Лифт — пространство между частным и общим: не квартира (личное), но и не улица (анонимное). Это место транзита, где люди вынуждены разделять близость без доверия. Думаю, что лифт символизирует жизнь как таковую (а лифт ведёт к Богу — это логично в рамках чтения Круглова как религиозного поэта). Ответ милиционера — последовательное разрушение всех оснований жалобы. Классическая схема ресентимента и призыва к насилию через легитимную инстанцию не работает. Нет ни инстанции для жалобы (“милиции не существует”), ни разделения между субъектом и объектом власти (“я и сам частенько ссу в вашем лифте”). Власть и её объект условны и повенчаны соучастием. А бренность мира делает невозможной любую юрисдикцию — включая моральную.
Софья Туман тоже осмысляет мир через веру (продолжая тему лифта: “Самый близкий этаж к Богу — / Тысяча первый”). При этом мы снова сталкиваемся с “новой инфантильностью”, о которой говорили в предыдущей части обзора в связи с текстами Стаса Мокина, а в ноябрьском обзоре — в связи со стихами Ариши Мистриди. Тут готовят чай в посуде для кукол, смотрят сны, просят маму и папу купить яблоко. В первом же стихотворении появляется лиса — практически тотемное животное для поэзии Андрея Гришаева, в котором я вижу предшественника всего этого направления.
Последней посередине:
Следую по следам.
Следам, уводящим в лес...Боже, ищи не нас.
Сейчас только час дня,
И ты говоришь: “Не я
Убивал немую лису,
Ту, которая плачет в лесу”.
Это первая часть цикла, который заканчивается так:
Продолжаю читать молитву
(По памяти, как запомнила)
То ли от страха, то ли от боли, то ли от робости...“Господи, я хочу лисицу мою найти
И схоронить под лесом,
И проплакать все лисицыны слёзы”
Слёзы нужно проплакать не свои, а лисицыны, и это становится яснее, если обратить внимание на то, что на протяжении всей подборки прослеживается мотив диссоциации с собой (“Не получается сказать о себе: ‘Соня’ (и даже Софья). / Так — будто говорю о другом человеке”). Собой быть мучительно — сквозь стихи проходит образ ожога крапивой, боли, болезни.
Запотело стекло —
За окном туман,
За туманом сад.Неделя до слепоты.
И кажется, я не я,
И кажется, ты не ты —Это просто цветы.
Это очень трогательные стихи — я говорю об этом без тени иронии. Можно упрекнуть эту поэзию в некотором эскапизме, но я бы сказал, что здесь субъект речи вынужден к этому эскапизму тем, что он слишком остро чувствует мир и его страдание. Подборка Софьи Туман разворачивается из точки травматической утраты — смерти отца, о которой лирическая героиня узнаёт в пятнадцать лет через отчуждённый голос соседки по телефону. Поэзия производит специфическую работу горя: кукольное чаепитие становится поминальной трапезой, незабудки на игрушечном столе превращаются в заклинание (“Не забуду, не забуду, не забуду”).

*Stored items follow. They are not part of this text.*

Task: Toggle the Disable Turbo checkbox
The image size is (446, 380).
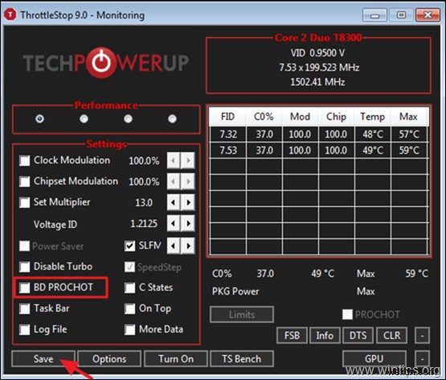Action: 24,267
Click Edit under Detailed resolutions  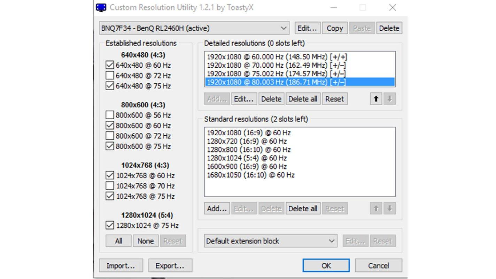tap(244, 99)
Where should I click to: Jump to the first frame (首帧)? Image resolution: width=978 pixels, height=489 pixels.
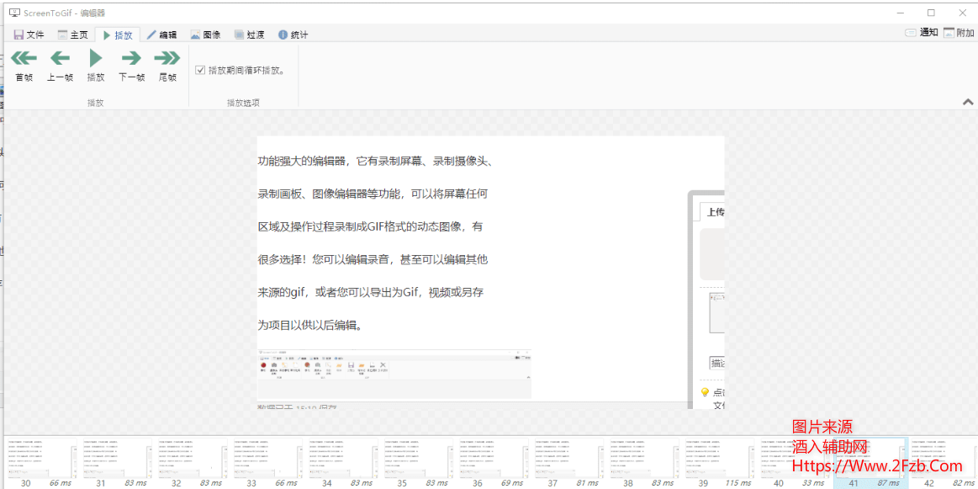tap(24, 66)
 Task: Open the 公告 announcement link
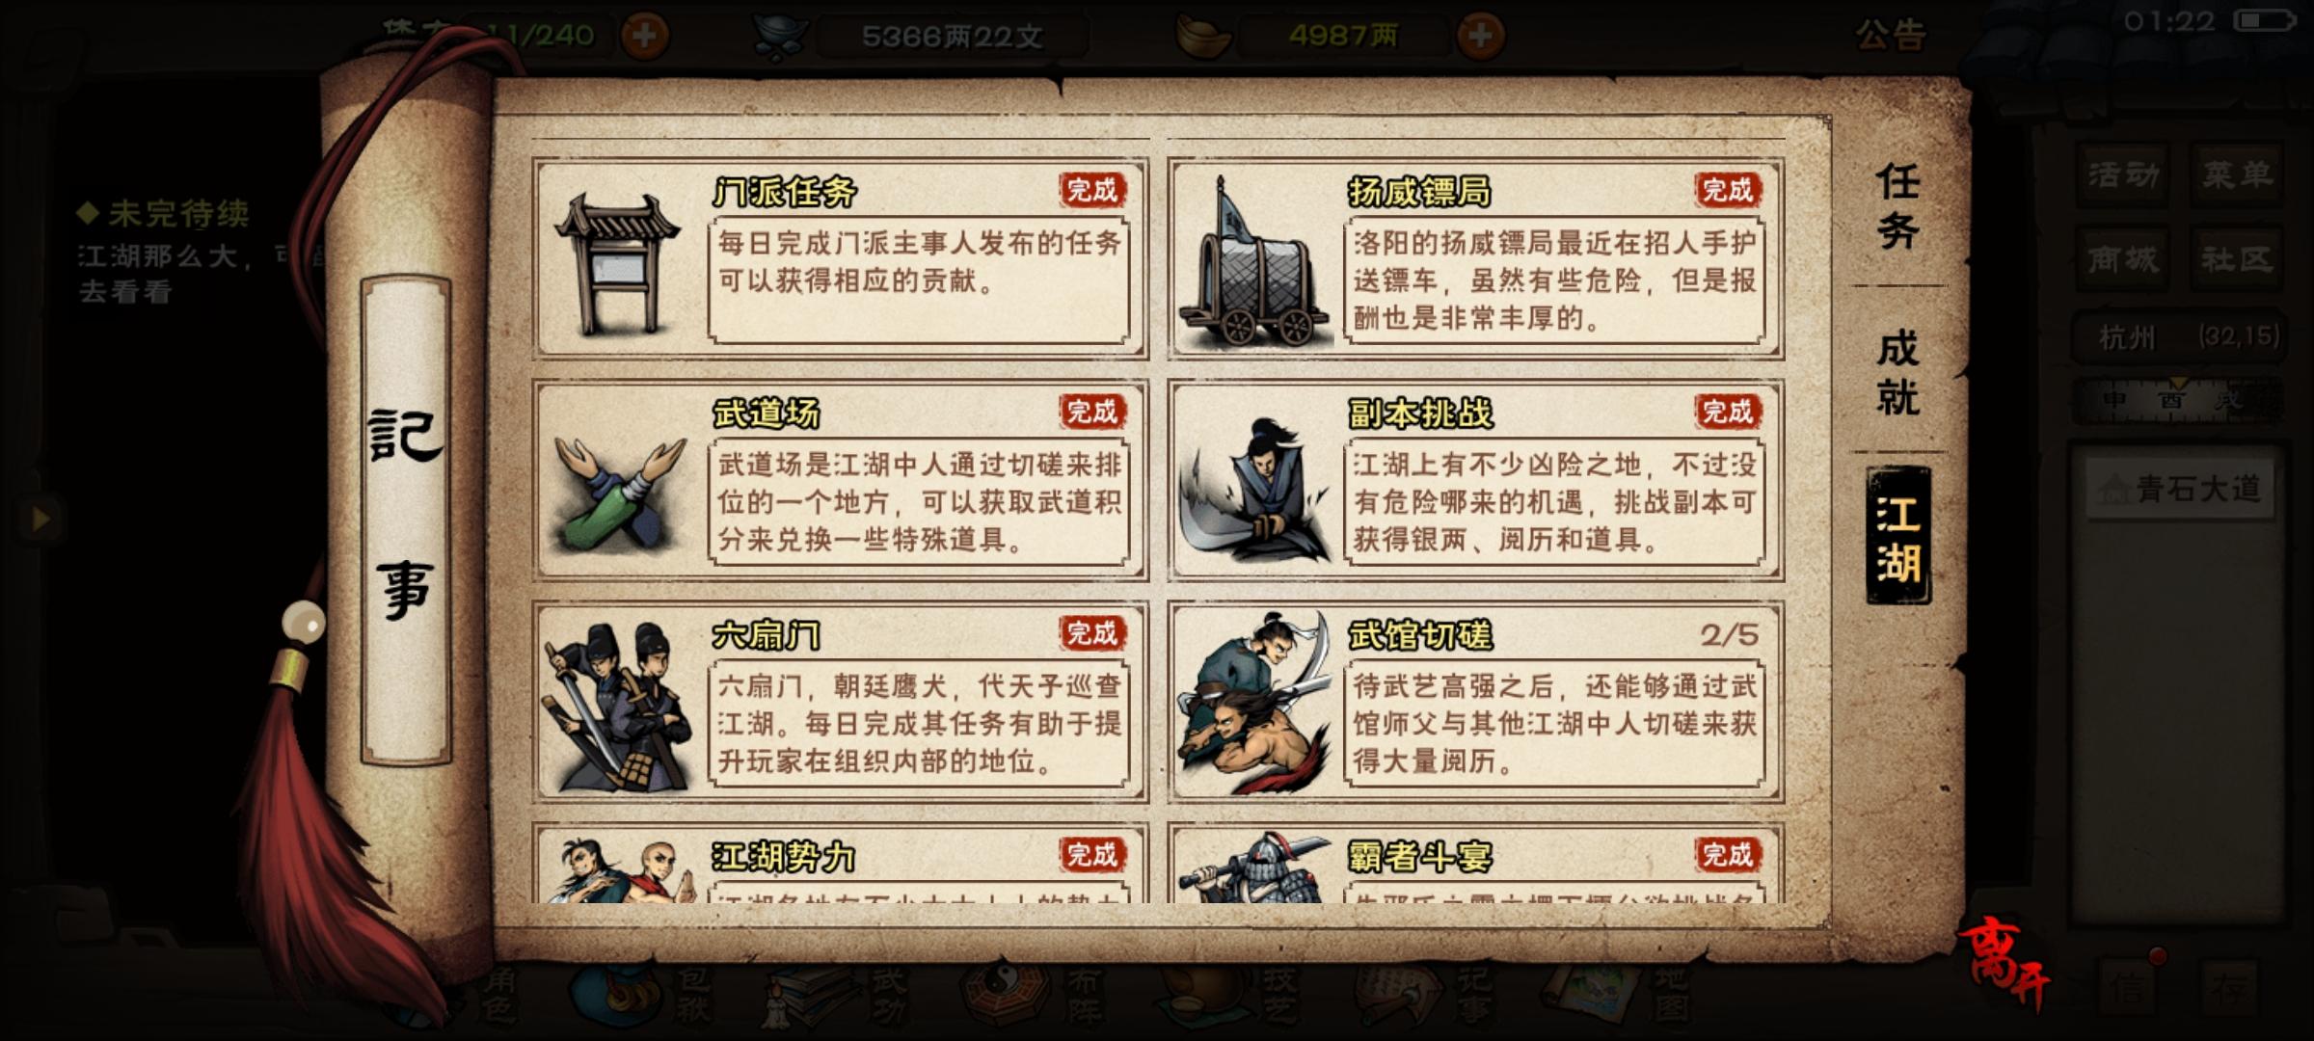pos(1891,37)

Аполитичны ли эти стихи? Пожалуй. Но заметим, что лисица немая, крапива немая, “я” безымянное, героиня не может назвать себя по имени, повторяет “не я убивал”, “я не я”. Можно сказать, что это поэзия заблокированного политического.
Здесь открывается пространство для критики эскапизма, но я предпочитаю оставить его неразвёрнутым: эти стихи заслуживают чтения на их собственных условиях. Стихи Софьи Туман не являются высказыванием некой позиции, а, скорее, фиксируют состояния. И в этом регистре они точны.
Будем точны и мы и попытаемся не натягивать сову на глобус. Тем, кто дошёл до конца, — спасибо за внимание и до встречи в следующем обзоре.